Town Supervisor of Beekman, New York

Personal details
- Born: June 29, 1981 (age 45)
- Party: Democratic Party
- Other political affiliations: Working Families Party
- Alma mater: Binghamton University, Rockefeller College of Public Affairs & Policy

= Dan French =

American politician

Daniel J. French (born June 29, 1981) is an American politician who was the supervisor of the Town of Beekman, New York. He was the 2011 Democratic nominee for Dutchess County executive.

==Early life==
French was born in the Bronx, his father, Jack, a union painter, and Carolyn. The family moved to the Town of Beekman when French was seven years old. A 1999 Arlington High School graduate, French played on the varsity soccer team and still plays the sport today.
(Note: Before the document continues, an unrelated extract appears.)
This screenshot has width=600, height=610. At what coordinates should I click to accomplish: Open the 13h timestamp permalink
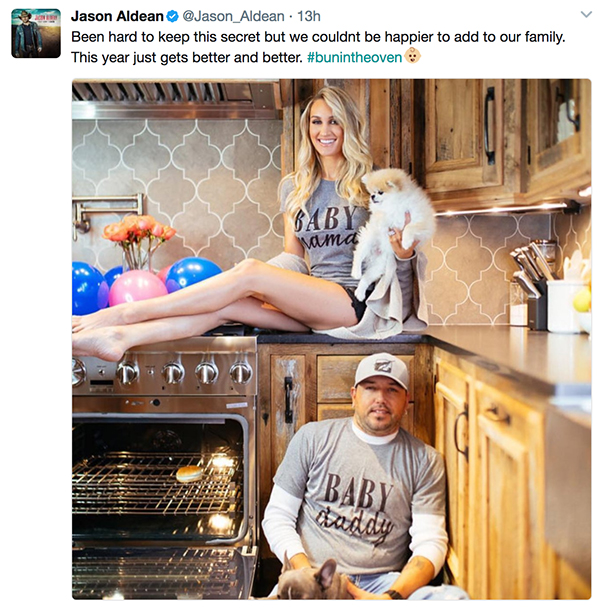[x=309, y=16]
After high school, French graduated from Binghamton University in 2003 with a degree in history, 11 days before the death of his father. To support his family, French moved back to Beekman and worked shifts as a substitute teacher and waiter. French ran for town council later that year, after responding to a newspaper advertisement searching for candidates. He lost by 66 votes, less than two percent of the votes cast.

==Career==
In 2004, French won a special election to the town council at the age of 23. He was reelected in 2005, receiving the largest number of votes of any council candidate. To supplement his work as a councilman, French enrolled at the Rockefeller College of Public Affairs & Policy and earned a Master's Degree in Public Administration in 2006. Upon receiving that degree, he was appointed Deputy Commissioner of Elections in Dutchess County. Two years later, then-Governor David Paterson appointed French to the board of trustees at Dutchess Community College for a six-year term.
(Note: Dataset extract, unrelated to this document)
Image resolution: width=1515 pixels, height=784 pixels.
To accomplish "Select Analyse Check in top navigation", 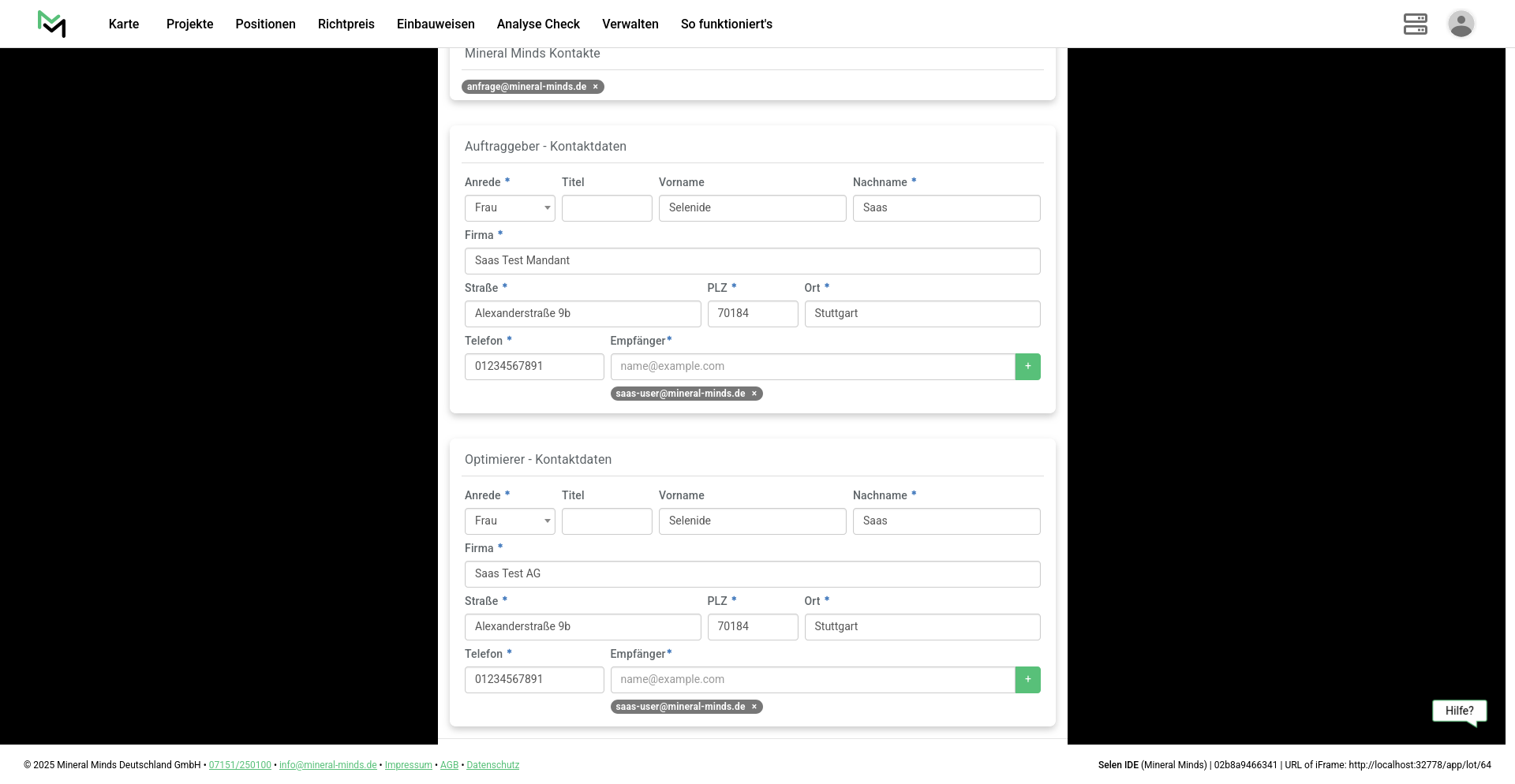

With the seat vacated by three-term incumbent John D. Adams, French entered the race for Beekman Town Supervisor in 2009. He defeated a fellow council member, Republican Barbara Zulauf, with 59% of the vote. As supervisor, French was credited with balancing the budget without an increase to property taxes, and returning $383,000 to the town's rainy day fund.

==2011 County Executive campaign==
On April 7, 2011, French announced his candidacy for Dutchess County Executive, an open seat after 20-year incumbent William Steinhaus said he would not seek reelection.

In its convention on June 6, French won the nomination of the Dutchess County Democratic Party in a unanimous endorsement. French also obtained the Working Families Party nomination, but was unsuccessful in winning that of the Independence Party. A May 20 meeting of six members of the party's interim executive committee did not grant French an authorization, thereby refusing a primary for the nomination.

On July 14, the French campaign announced that it had obtained 5,000 signatures to obtain ballot status, exceeding the legal requirement by 3,000 names. Conflict emerged when Conservative Party leaders submitted Republican opponent Marcus Molinaro's paperwork after the deadline. Expecting that the Republican elections commissioner would accept the papers, the French campaign sued to dismiss them; ultimately, however, commissioners of each party ruled the submission invalid.

Throughout August, French received a wave of over a dozen union endorsements. He especially received attention for joining members of the Communications Workers of America on the picket line during the union's strike against Verizon. He then lost the election to Molinaro and moved to Florida.